Según la tradición, sólo podían hacer tres preguntas. Yaya trató de formular una que no hubiera manera de malinterpretar deliberadamente. Se dio cuenta de que se había equivocado.

—¿Qué diantre está pasando? —preguntó con cautela—. Y no me des largas, o te achicharramos.

El demonio pareció titubear. Obviamente, aquel enfoque le resultaba nuevo.

—Magrat, ¿te importa acercarme las cerillas?

—Protesto por este tratamiento —dijo el demonio, con voz insegura.

—Bueno, no tenemos tiempo para andarnos con jueguecitos toda la noche —replicó Yaya—. Estos juegos de palabras están muy bien para los magos, pero nosotras somos harina de otro costal.

—O de otro lavadero —señaló Tata.

—Mirad —dijo el demonio, en cuya voz había ahora un atisbo de terror—, es que no debemos regalar la información así como así. Hay reglas, ya sabéis.

—Creo que hay aceite en la estantería, Magrat —pidió Tata.

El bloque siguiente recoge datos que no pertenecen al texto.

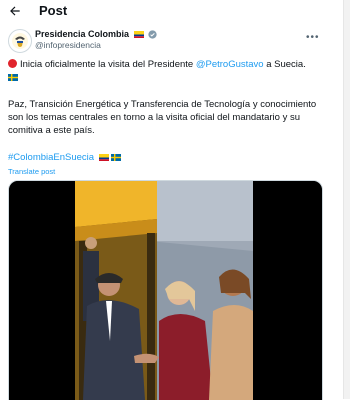 The height and width of the screenshot is (400, 350). I want to click on tweet-hashtag-line: #ColombiaEnSuecia, so click(170, 158).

—Lo único que digo es… —empezó el demonio.

—¿Sí? —lo alentó Yaya.

—No se lo diréis a nadie, ¿verdad? —suplicó.

—Ni una palabra —prometió Yaya.

—Nuestros labios están sellados —añadió Magrat.

—No hay nada nuevo en el reino —dijo el demonio—, pero la tierra ha despertado.

—¿Qué quieres decir?

—Es desdichada. Quiere un rey que la ame.

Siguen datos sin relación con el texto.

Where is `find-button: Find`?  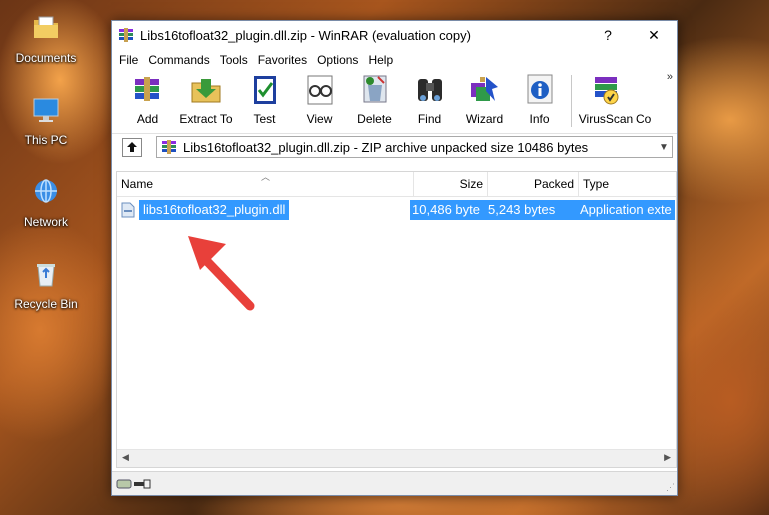 find-button: Find is located at coordinates (430, 98).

—¿Cómo…? —empezó Magrat, pero Yaya la hizo callar con un gesto.

—No te refieres a la gente, ¿verdad? —preguntó. La brillante cabeza se sacudió en gesto de negación—. No, ya me parecía a mí.

—¿Qué…?

Yaya interrumpió a Tata, llevándose un dedo a los labios. Se dio la vuelta y se acercó a la ventana del lavadero, un auténtico cementerio de mariposas atrapadas en telarañas. Un tenue brillo más allá de los cristales cubiertos de escarcha sugería que, contra todo pronóstico, pronto amanecería un nuevo día.

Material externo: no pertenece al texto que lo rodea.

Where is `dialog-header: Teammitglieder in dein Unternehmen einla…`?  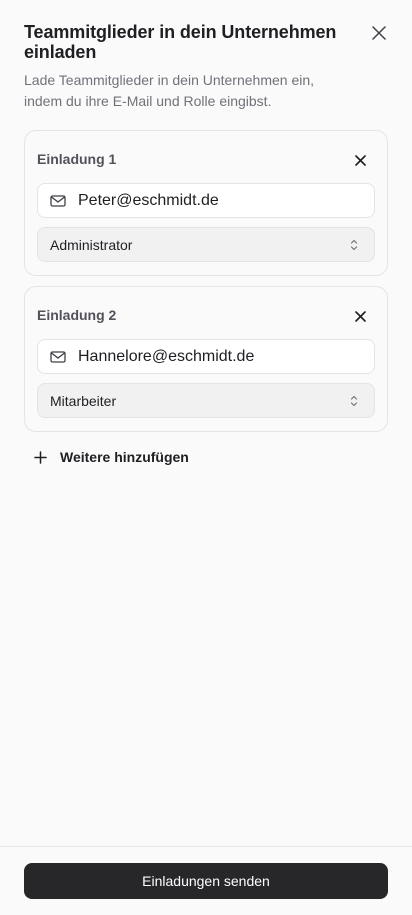
dialog-header: Teammitglieder in dein Unternehmen einla… is located at coordinates (184, 67).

—¿Puedes decirnos por qué? —preguntó, sin volverse.

Había sondeado la mente de todo un país… Estaba impresionada.

—No soy más que un demonio, ¿cómo quieres que lo sepa? Sólo conozco lo que sucede, no el cómo ni el porqué.

—Ya, claro.

—¿Puedo irme ya?

—¿Eh?

—Por favor…

Yaya se irguió.

—Oh, sí. Lárgate —dijo, distraídamente—. Y gracias.

La cabeza no se movió. Se quedó inmóvil, como un botones de hotel que acabara de subir quince maletas al décimo piso, enseñado a todo el mundo dónde estaban los baños, ahuecado las almohadas y subido todas las persianas habidas y por haber.